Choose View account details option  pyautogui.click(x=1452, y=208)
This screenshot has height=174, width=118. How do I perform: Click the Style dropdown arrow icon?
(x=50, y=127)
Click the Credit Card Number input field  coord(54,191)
^^^^^^^^^^^^^^^^
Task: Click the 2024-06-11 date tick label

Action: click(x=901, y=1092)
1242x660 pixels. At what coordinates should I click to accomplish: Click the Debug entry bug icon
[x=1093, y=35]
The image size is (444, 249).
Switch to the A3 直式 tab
^^^^^^^^^^^^^^^^
**Opdracht:**
Schrijf alleen de regels van de records opnieuw uit, te beginnen bij de regel met "This screenshot has" en stoppend na de regel met "Click the Credit", inclusief de verzoeken. Verschuif daarbij elke coördinaat in de antwoorden met 93.

**Juist antwoord:**
This screenshot has height=174, width=118. How do I perform: Click the Style dropdown arrow icon?
(x=143, y=220)
Click the Credit Card Number input field  coord(147,284)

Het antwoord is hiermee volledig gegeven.